10.12.2018, Museum Tinguely, Basel
Who hasn't wondered when she bent over museum display cases how this very drawing on a paper napkin, this inconspicuous notepad, made it into the artist's estate? Not infrequently, it is precisely such seemingly marginal artifacts that are noteworthy for research, while some have only an anecdotal value as memorabilia. Thus, the cataloguing, preservation and presentation of artists' estates always raises the problem of the valuation of the objects in the estate as well as the conflict between the most comprehensive possible preservation and the spatial, financial and temporal conditions for their conservation and research, which usually do not correspond to this. Depending on who is in charge of the bequest work - a state institution, private foundations or, as has been the case more and more often recently, galleries - the scholarly mandate, public interest, financial means and time horizon are also very different. How do archivists, curators, or younger artists view these questions? How are these delicate questions ("Is this art or can this go away") solved in practice? How can artistic estates be activated and become relevant for current practices? What are curatorial formats in which the public, research or other artists can be introduced to such bequests? What forms - appropriation, homage, mediation, artistic research - can such artistic and curatorial practices take?

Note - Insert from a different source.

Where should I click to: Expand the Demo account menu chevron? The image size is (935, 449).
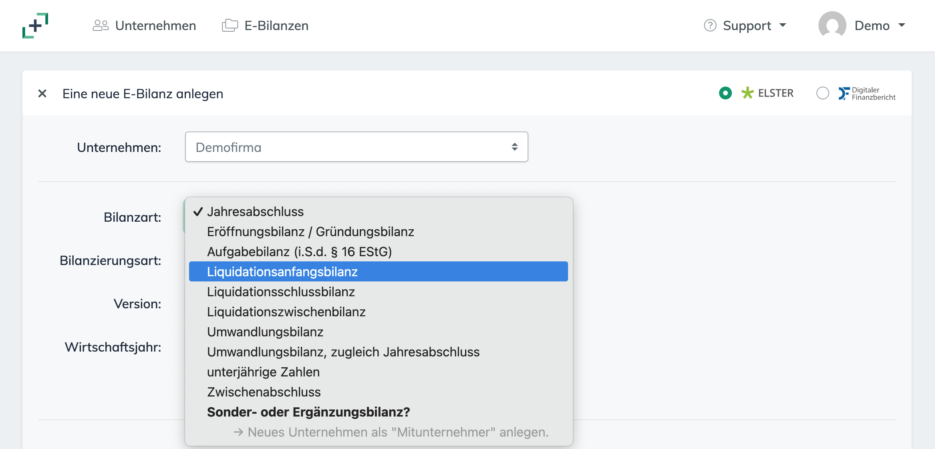click(x=901, y=25)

Céline Manz (artist), Camille Chenais (curator Villa Vassilieff - Bétonsalon, Centre d'art de recherche, Paris), Thomas Schmutz (curator), Matthias Oberli (Head of Art Documentation, Swiss Institute of Art Research), Nadja Müller (Verein RestKunst Basel) discussed these topics and questions.
The eikones conversation series was conceived and moderated by Katharina Brandl and Claire Hoffmann. The conversation was conducted in English.